Though caregivers lacked the skills for caring for the injured family member, they were not given any training. A study found caregivers observed nurses without being able to assist their clients much at the initial stages of care. They further indicated how significant it is to involve relative in the caring process Angel & Buus, 2011). It is apparent that a special training for caregivers of person with SCI on the management of the injured family member at home in the Ghanaian setting would be worthwhile. This current study found that caregivers faced difficulties at the health facility during admission of their clients due to limited access to beds, uneasy access to medical specialist and unfriendly relationship of some healthcare providers. Brew Richardson, (2002) reported 7.7% of clients were delayed at the emergency because they had difficulty accessing hospital inpatients beds.
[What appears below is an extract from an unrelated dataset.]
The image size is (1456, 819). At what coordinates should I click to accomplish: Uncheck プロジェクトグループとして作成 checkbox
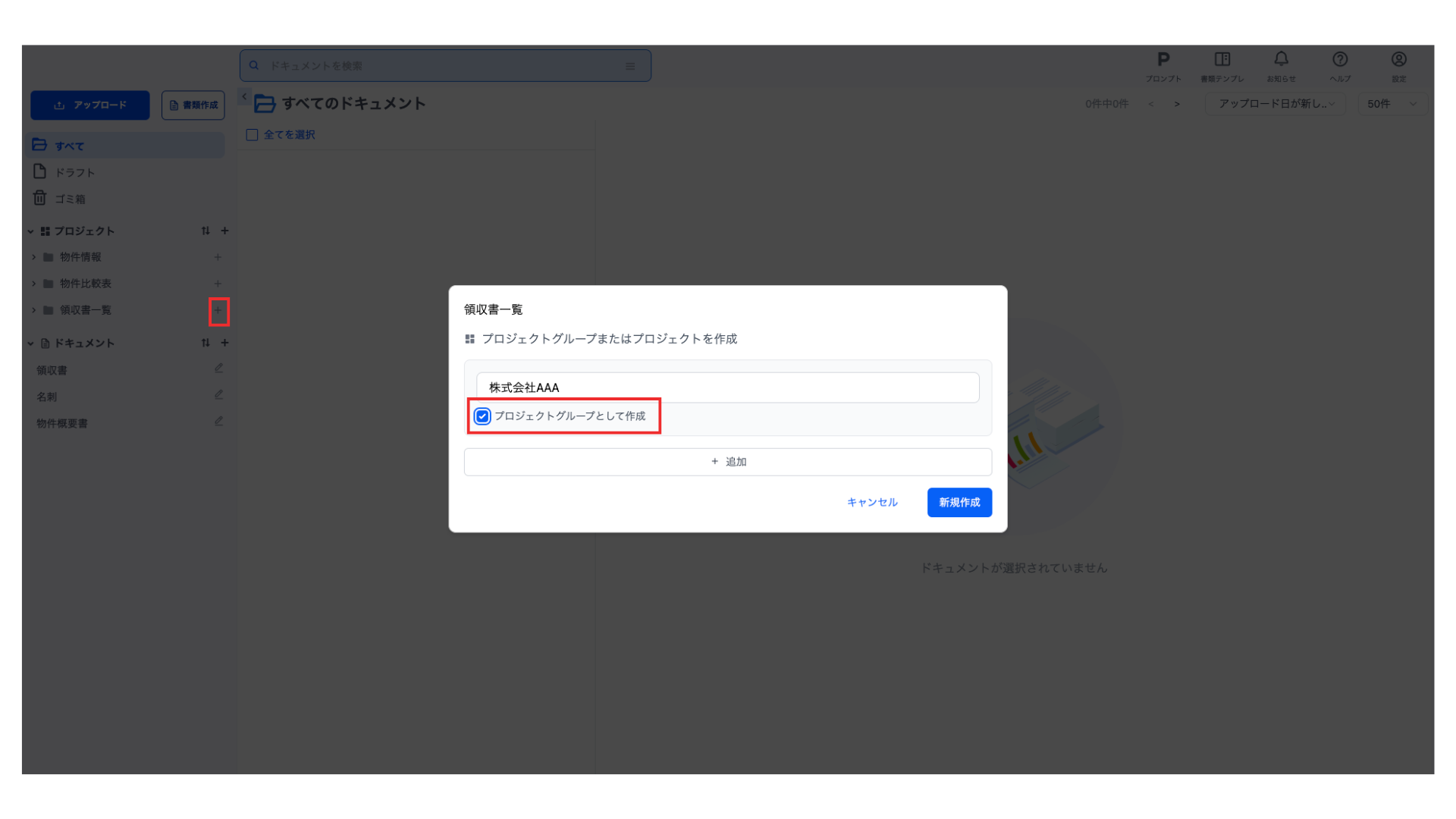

This means that delays in access to inpatient beds could also delay certain specialist care. This study found that, relationship with healthcare providers had two facets. While some caregivers reported having supportive relationship with healthcare providers others were not treated friendly. The finding of this study is consistent with those by Lucke et al., (2013) which identified some caregivers found healthcare providers very helpful and supportive with the educational and physical aspects of care. Unfriendly relationship with family caregivers resulted in poor discharge information that complicated client’s condition. This finding pararelles other studies that suggested poor discharge information to caregivers can have direct effect on the care of clients in the community placing client safety in danger (Shivji, Ramoutar, Bailey, & Hunter, 2015). PP5 pointed out she was not given any information with regards to her daughters wound dressing at home except being told to come for review in two (2) weeks’ time. She was also not able to make enquiry from the nurse on duty because she was very unfriendly and that resulted in her daughter’s wound being infected. Accordingly, healthcare providers need to ensure good relationship with clients and their family caregivers so that their concerns can be broached for redress.
Also, caregivers were reported by this current study to spend more time at the hospital while their clients were on admission. Some caregivers came to the hospital early in the morning to attend to their clients and left there late in the evening. Similar findings have been reported by Lucke et al., (2013) that caregivers visited the hospital frequently while the family member was on admission, to learn to care for their loved ones.